▶ **What you will do**:
1) Reproduce word for word the part of the passage on Turkisms that runs from "Orientalist expert Olga" to "in early 1930s.".
2) According to the passage on Turkisms, why did Škaljić extend his research beyond Bosnia and Herzegovina? Answer in one to three sentences.
3) Continue the passage on Turkisms from its last sentence.

▶ **Passage shown**:
----------------------------------------

There is an uncertainly high number of Turkish loanwords (a lot of which are themselves loanwords from Arabic and Persian) in the modern Serbo-Croatian language, mostly contained within the prestige Shtokavian dialect, and fewer in Kajkavian and Chakavian. The first edition of Srpski rječnik from 1818 listed around 2,500 Turkisms among 26,270 total words (~9,5%), while the second edition from 1852 listed around 3,700 out of 40,000 (~9,25%).

Orientalist expert Olga Zirojević deems that a lot more Turkish loanwords have been used in Serbia's distant past - around 8,000 - than in the present, which is estimated to be around 3,000. First dictionary of Turkisms in Serbia was written by Djordje Popović-Daničar in 1884, called Turkish and other Eastern words in our language (Turske i druge istočanske reči u našem jeziku). The book contains around 6,000 words. Another academic, Dušan Marjanović, compiled a corpus of 5,000 Turkisms in early 1930s.

A prominent Sharia and jurist writer Abdulah Škaljić spent several years at the Institute for the study of folklore of University of Sarajevo thoroughly documenting Turkisms in the folk literature of Bosnia and Herzegovina. He subsequently created the most comprehensive dictionary of Turkisms, first published in 1957 in two volumes, then called Turkisms in the vernacular and folk literature of Bosnia and Herzegovina (Turcizmi u narodnom govoru i narodnoj književnosti Bosne i Hercegovine). Encouraged by great interest among domestic and international scientists and the demand for the dictionary, Škaljić expanded his research to the entirety of Serbo-Croatian-speaking area. In 1965 he published the dictionary named Turkisms in the Serbo-Croatian language (Turcizmi u srpskohrvatskom jeziku), which after several additions and revisions ended up having 8,742 words and 6,878 terms.

----------------------------------------

▶ **Extracted data**:

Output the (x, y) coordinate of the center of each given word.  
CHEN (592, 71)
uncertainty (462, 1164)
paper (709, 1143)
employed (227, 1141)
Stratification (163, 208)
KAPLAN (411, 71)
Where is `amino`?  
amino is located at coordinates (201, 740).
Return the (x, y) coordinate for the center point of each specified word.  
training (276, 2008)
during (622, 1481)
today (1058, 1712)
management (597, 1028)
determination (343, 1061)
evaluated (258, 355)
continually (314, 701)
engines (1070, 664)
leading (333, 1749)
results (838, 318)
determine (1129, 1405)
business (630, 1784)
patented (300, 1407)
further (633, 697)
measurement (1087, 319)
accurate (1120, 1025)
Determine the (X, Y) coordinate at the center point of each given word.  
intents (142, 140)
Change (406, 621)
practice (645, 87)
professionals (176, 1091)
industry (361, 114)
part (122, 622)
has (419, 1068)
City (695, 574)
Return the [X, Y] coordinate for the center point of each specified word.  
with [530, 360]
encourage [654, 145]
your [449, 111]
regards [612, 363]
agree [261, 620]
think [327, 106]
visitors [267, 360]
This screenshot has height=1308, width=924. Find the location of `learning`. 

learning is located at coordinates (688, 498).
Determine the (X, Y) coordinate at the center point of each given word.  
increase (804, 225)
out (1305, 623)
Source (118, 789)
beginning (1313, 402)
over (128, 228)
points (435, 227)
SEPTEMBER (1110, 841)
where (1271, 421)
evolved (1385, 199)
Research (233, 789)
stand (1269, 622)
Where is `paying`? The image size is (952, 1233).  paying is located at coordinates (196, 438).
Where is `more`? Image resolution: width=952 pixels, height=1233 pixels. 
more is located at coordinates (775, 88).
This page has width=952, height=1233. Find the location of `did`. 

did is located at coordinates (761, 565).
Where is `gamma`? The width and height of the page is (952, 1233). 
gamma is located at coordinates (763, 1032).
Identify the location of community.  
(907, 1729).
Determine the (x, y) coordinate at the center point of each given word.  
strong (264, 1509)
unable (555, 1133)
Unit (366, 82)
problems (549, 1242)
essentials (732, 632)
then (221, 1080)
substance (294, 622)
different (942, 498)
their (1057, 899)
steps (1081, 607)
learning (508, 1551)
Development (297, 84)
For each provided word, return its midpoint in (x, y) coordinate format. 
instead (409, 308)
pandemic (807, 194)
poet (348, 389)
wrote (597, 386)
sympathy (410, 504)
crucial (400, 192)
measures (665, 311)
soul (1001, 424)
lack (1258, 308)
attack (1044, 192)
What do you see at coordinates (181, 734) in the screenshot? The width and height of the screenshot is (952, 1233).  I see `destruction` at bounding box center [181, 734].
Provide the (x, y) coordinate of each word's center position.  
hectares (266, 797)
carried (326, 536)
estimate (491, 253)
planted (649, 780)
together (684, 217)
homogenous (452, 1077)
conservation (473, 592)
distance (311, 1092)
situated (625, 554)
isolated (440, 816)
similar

----------------------------------------

▶ **Results**:
1)
Orientalist expert Olga Zirojević deems that a lot more Turkish loanwords have been used in Serbia's distant past - around 8,000 - than in the present, which is estimated to be around 3,000. First dictionary of Turkisms in Serbia was written by Djordje Popović-Daničar in 1884, called Turkish and other Eastern words in our language (Turske i druge istočanske reči u našem jeziku). The book contains around 6,000 words. Another academic, Dušan Marjanović, compiled a corpus of 5,000 Turkisms in early 1930s.

2) Škaljić extended his research to the whole Serbo-Croatian-speaking area because domestic and international scientists showed great interest in his 1957 dictionary, and there was demand for it.

3)
An academic research in the Croatian dialectological field was done by Silvana Vranić and Sanja Zubčić at the University of Rijeka. They analyzed a corpus of 443 Shtokavian, 122 Chakavian and 95 Kajkavian phrasemes typical of Croatian speech, in which they found 118, 45 and 29 Turkisms respectively. The ratio of phrasemes per Turkisms was found to be 4.1, 2.7 and 3.3 respectively, showing that Shtokavian contains the most Turkisms, although not equally distributed along regions where it is spoken - the most were found in Dalmatian Hinterland at 39%, then Slavonia at 36%, and Lika at 25%.

==List of loanwords==
Only a number of Turkish loanwords are common to all four standardized varieties of Serbo-Croatian. Many more Turkisms lie in the vernacular speeches, which vary across regions and cultures. A large number of such loanwords are mainly found in the Bosnian standard, and are considered colloquial or non-existent in other varieties. The following is a non-exhaustive list thereof.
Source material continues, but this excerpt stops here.